閉山後は砂金採掘跡や堤跡の田畑への転換、砂金流し用水路の農業用水路への転用といった農地開発が行われ、明治末期には現在の農山村へと産業構造の転換がほぼ完成した。こうした田畑や水路は現在も機能しており、近世の鉱山跡地や鉱山技術を応用した農地開発などの土地利用の変遷を確認することができる。

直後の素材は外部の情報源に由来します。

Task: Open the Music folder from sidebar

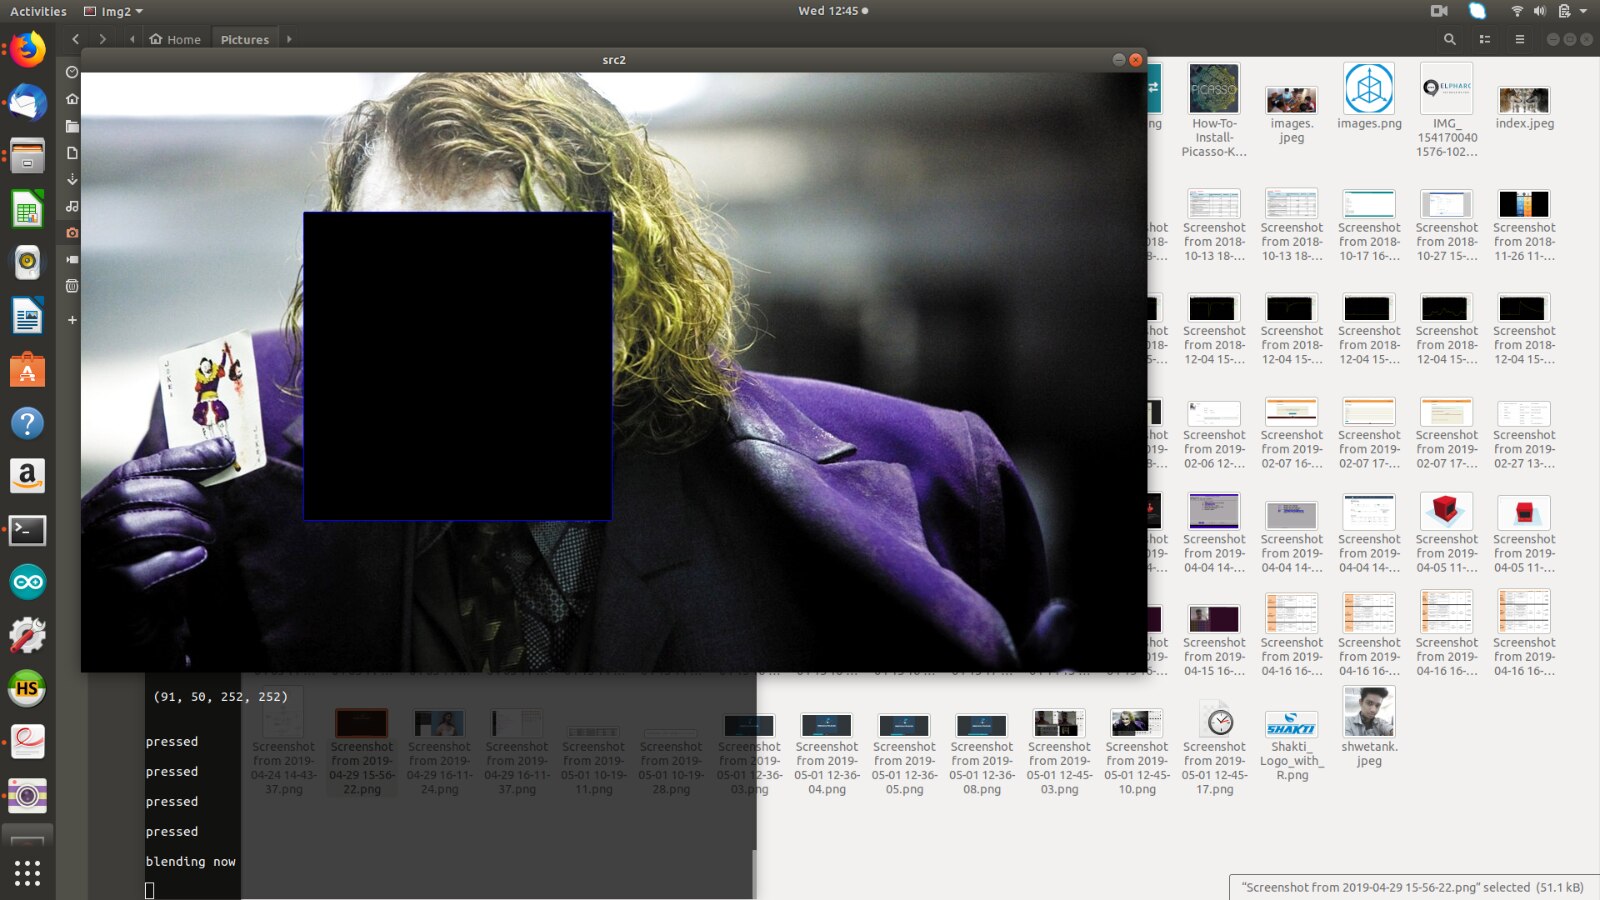Action: click(72, 206)
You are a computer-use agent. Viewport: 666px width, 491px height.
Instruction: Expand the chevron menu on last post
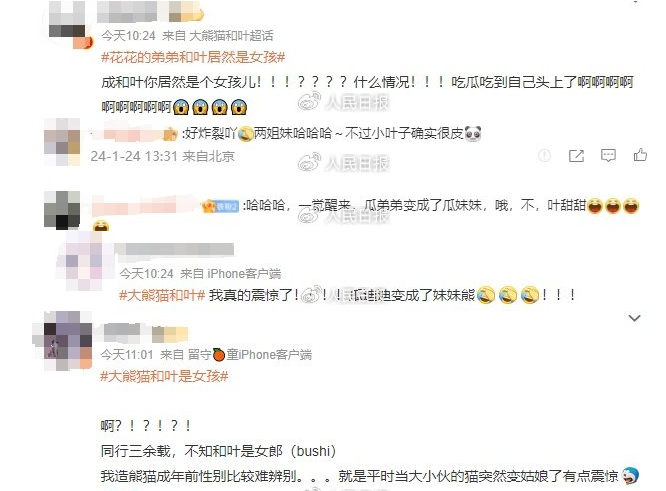point(634,318)
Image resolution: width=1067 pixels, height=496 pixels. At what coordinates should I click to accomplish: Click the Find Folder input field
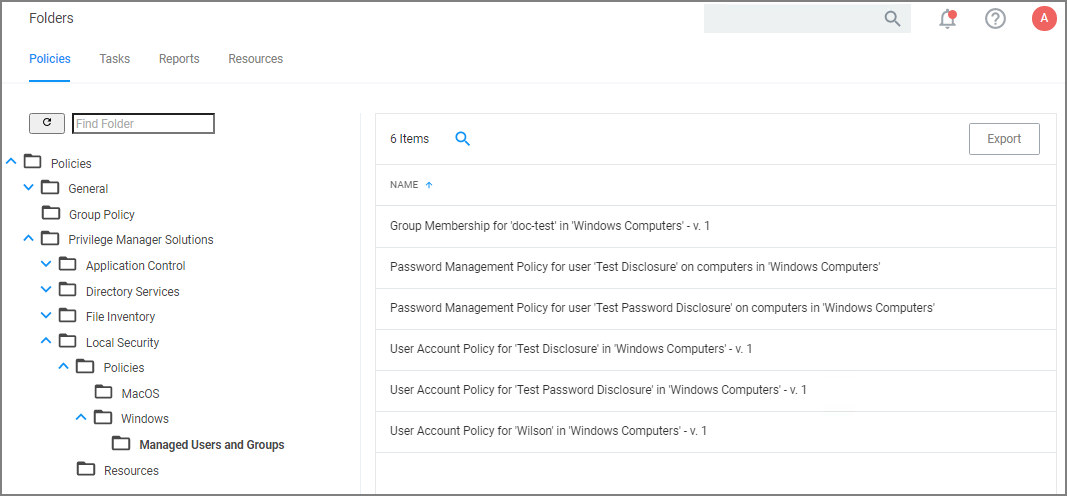click(143, 124)
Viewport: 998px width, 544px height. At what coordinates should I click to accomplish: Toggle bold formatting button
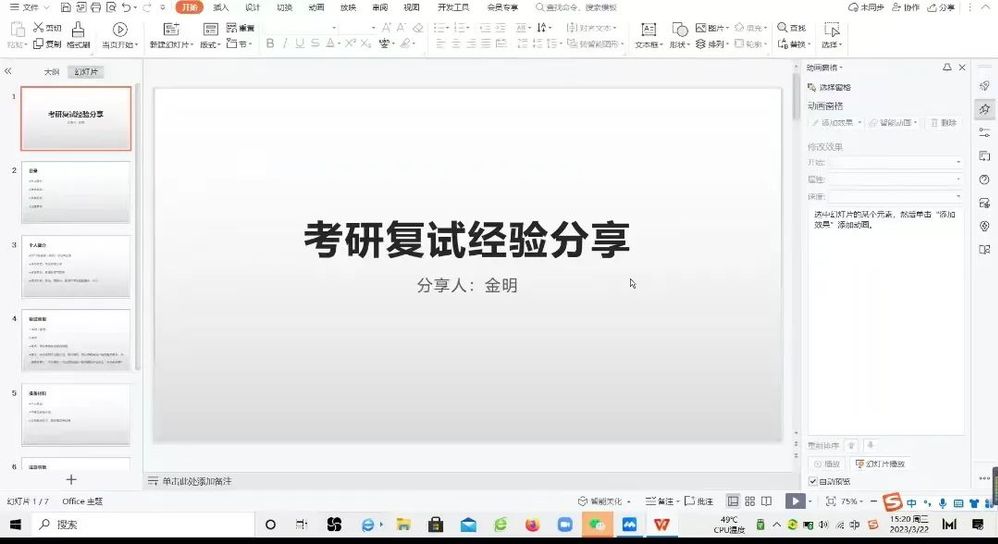point(270,44)
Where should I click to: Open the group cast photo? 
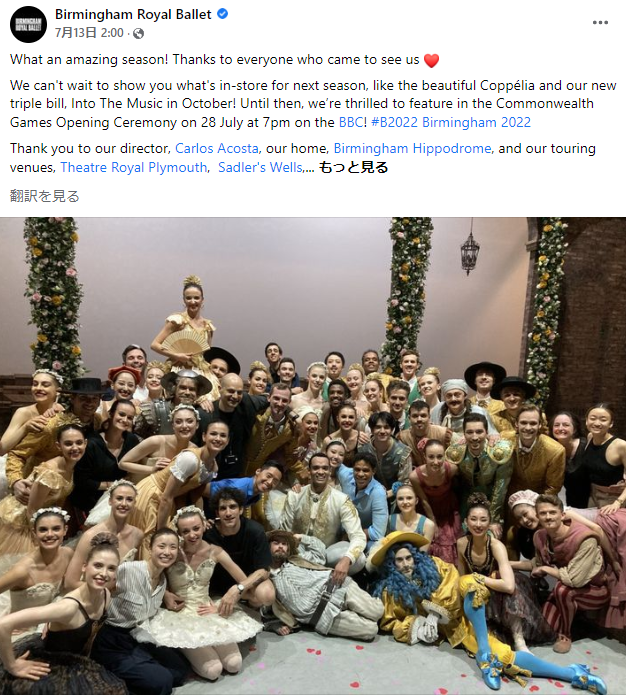pos(313,456)
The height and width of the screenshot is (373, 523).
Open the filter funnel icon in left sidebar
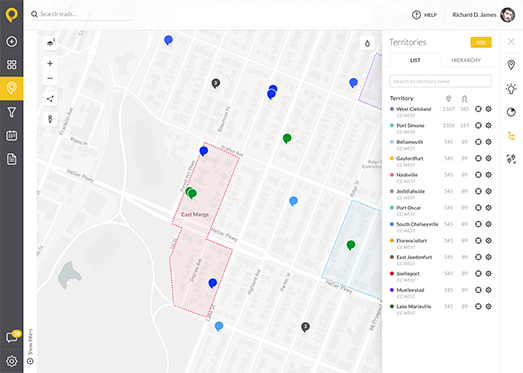pyautogui.click(x=12, y=112)
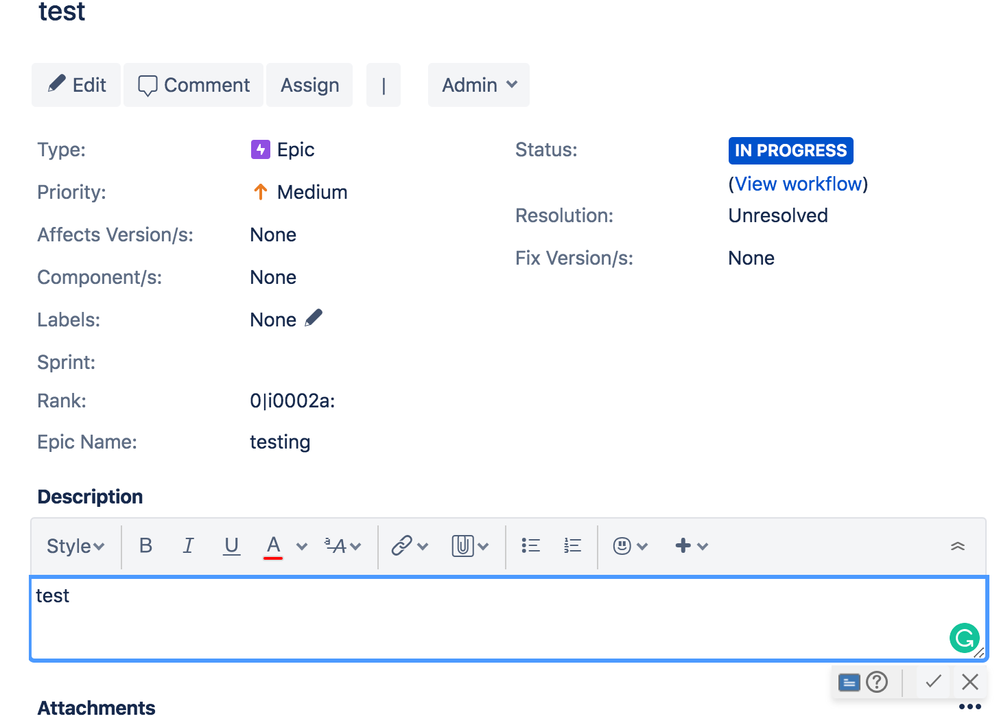This screenshot has height=716, width=999.
Task: Cancel description editing with the X
Action: (968, 682)
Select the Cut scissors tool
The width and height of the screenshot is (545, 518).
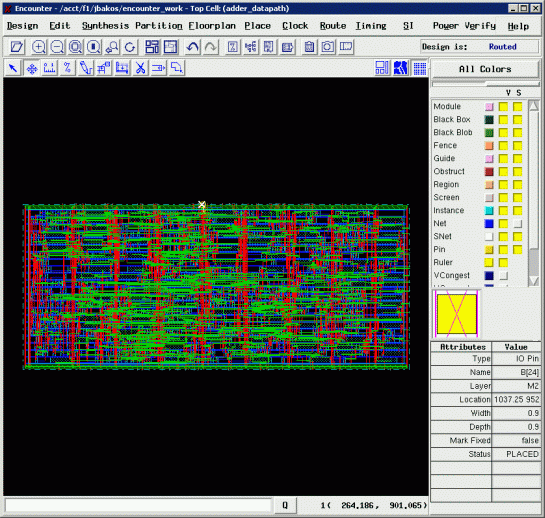(x=140, y=68)
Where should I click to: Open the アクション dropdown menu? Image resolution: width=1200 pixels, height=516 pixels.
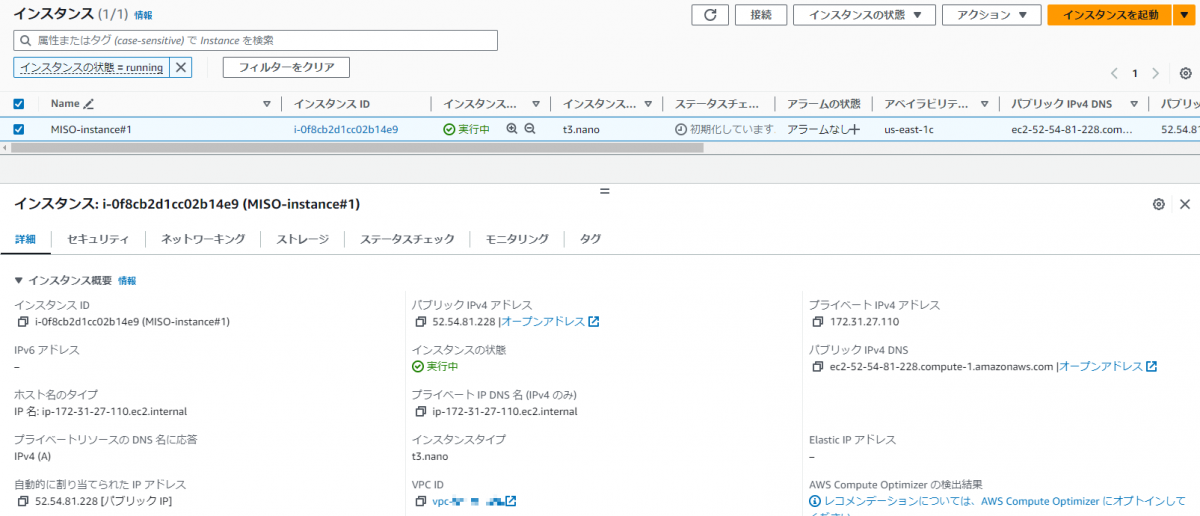991,15
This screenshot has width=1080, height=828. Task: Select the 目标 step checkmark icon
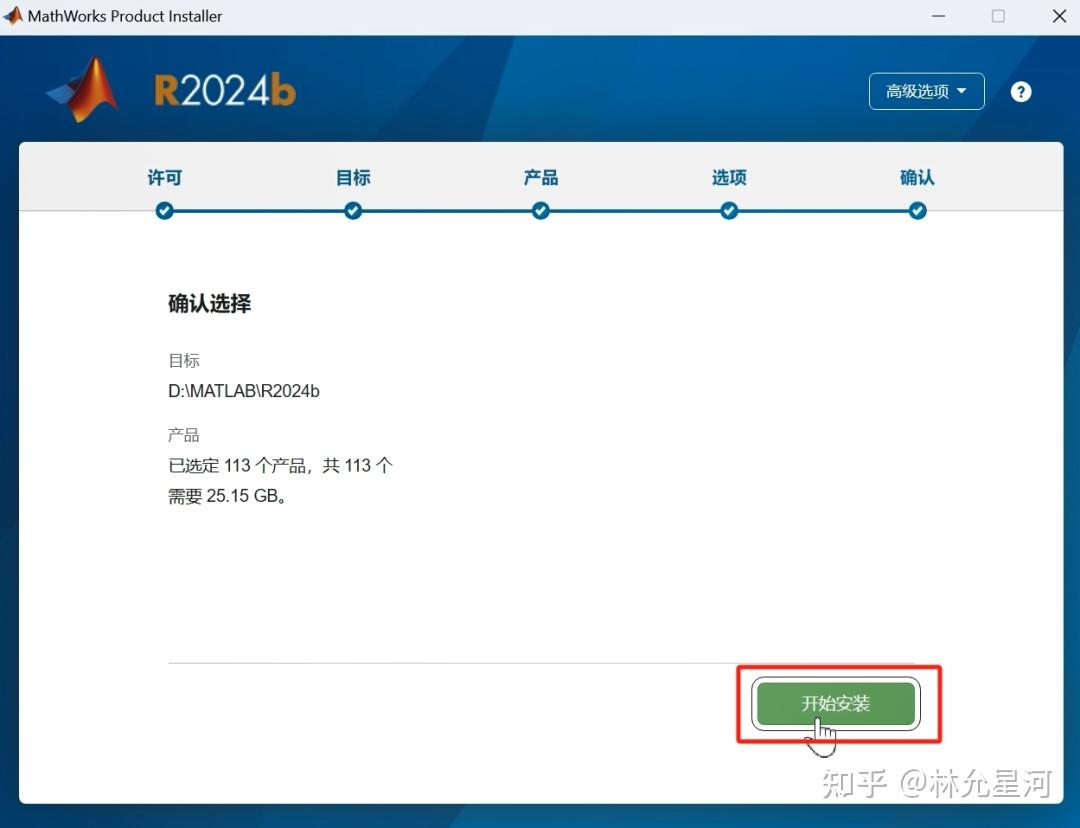coord(353,211)
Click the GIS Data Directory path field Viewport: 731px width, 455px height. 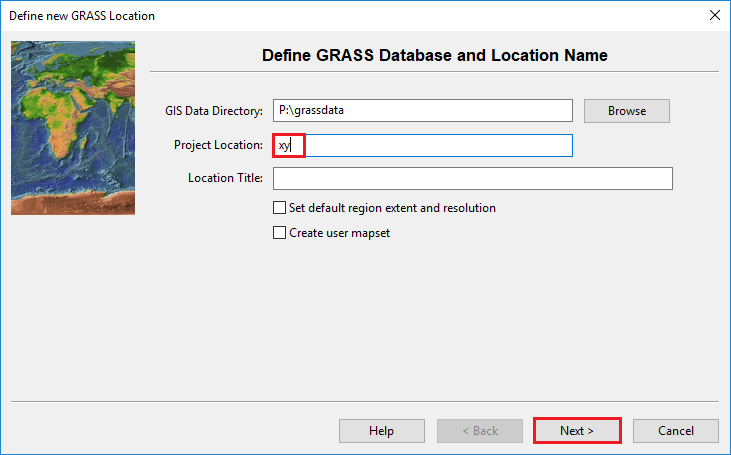[422, 111]
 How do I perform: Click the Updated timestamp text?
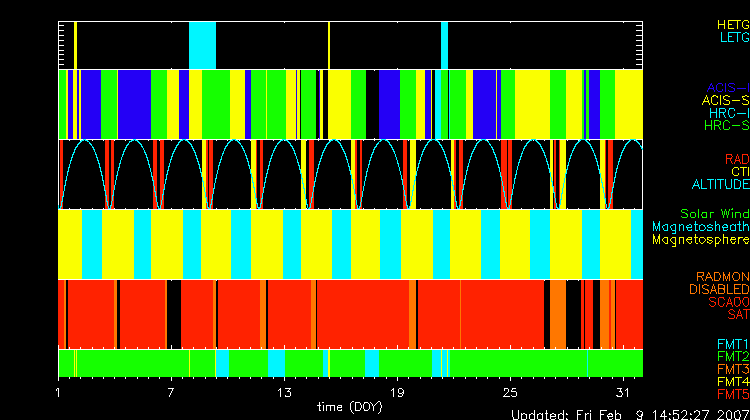[x=629, y=414]
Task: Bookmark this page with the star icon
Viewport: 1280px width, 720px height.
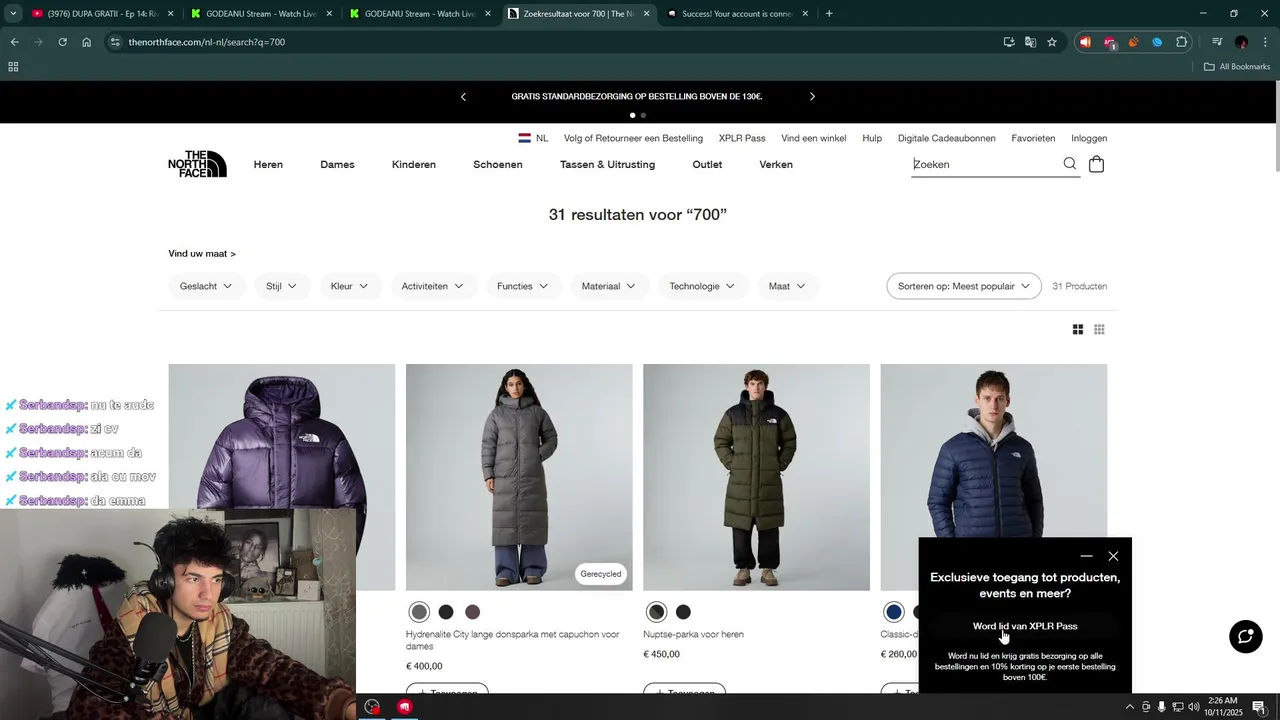Action: click(1052, 42)
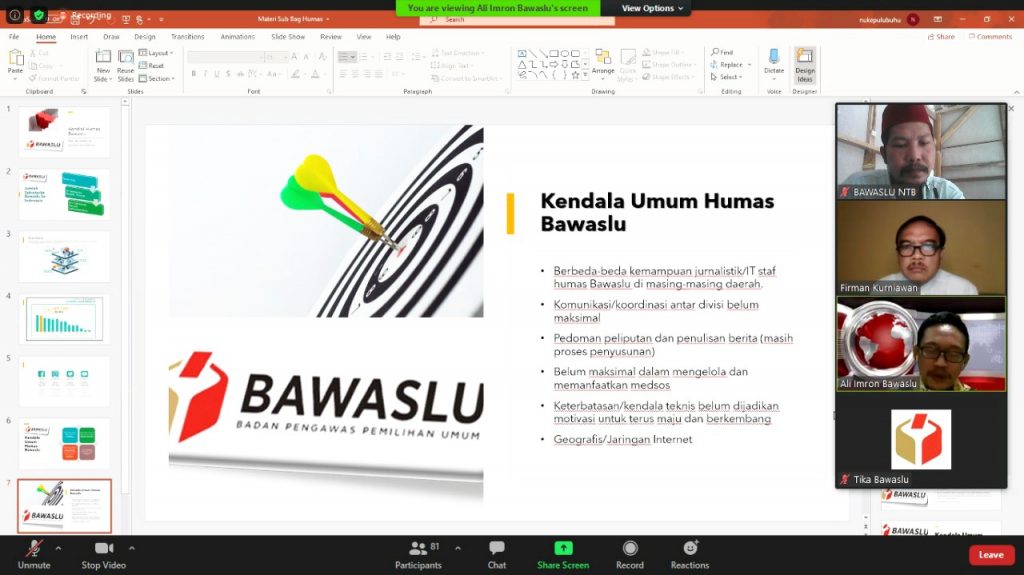Image resolution: width=1024 pixels, height=575 pixels.
Task: Open the Chat panel
Action: pyautogui.click(x=496, y=549)
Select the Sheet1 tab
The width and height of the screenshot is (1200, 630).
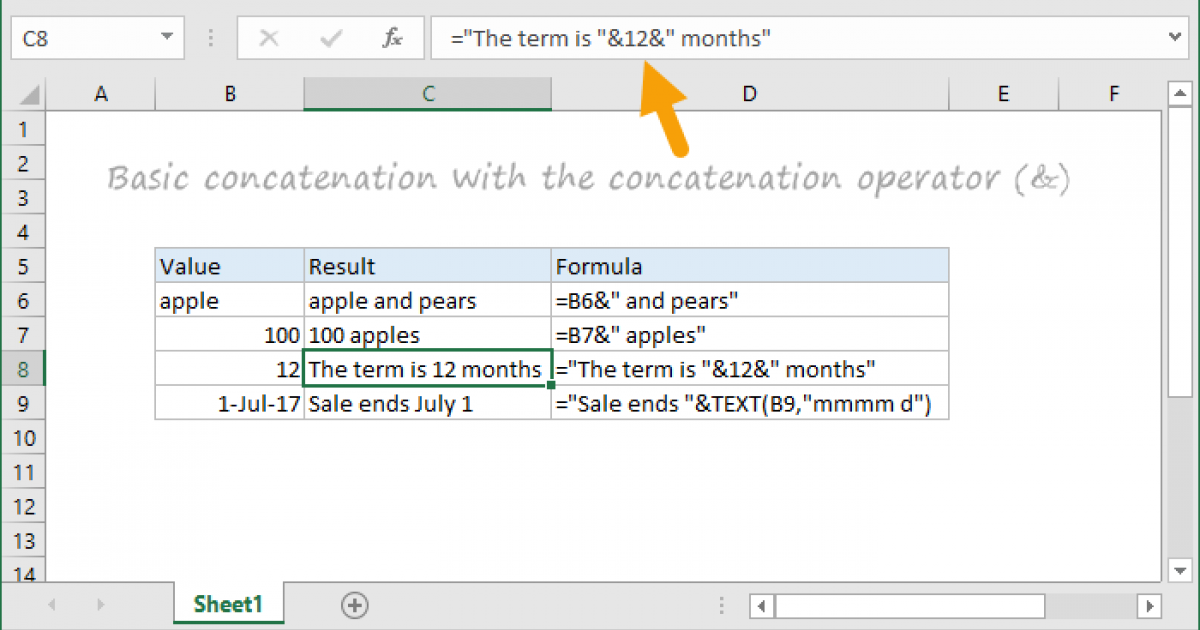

集落内では、長年の砂金採掘によって生じたガラ石を用いて、家屋の敷地境界線や道路法面に石垣が築かれており、屋敷の配置構成も近世の砂金採掘時代の形態を継承していることが絵図によって示されている。

笹川集落。笹川分校入口。

砂金採取を行った人々の村は、伝統的な木造家屋を中心とした家並みで、当時の鉱山集落のおもかげを今でも残している。「大流し」によって産出された多数の廃石が、家屋の基礎等に利用されている。

虎丸山(とらまるやま)。

西三川砂金山最大の採掘地。砂金を採るために掘り崩された山の斜面には現在も植物が生えず、赤色の山肌をあらわにしている。

 

このあと、小木方向へ向かい、蓮華峰寺を見学した。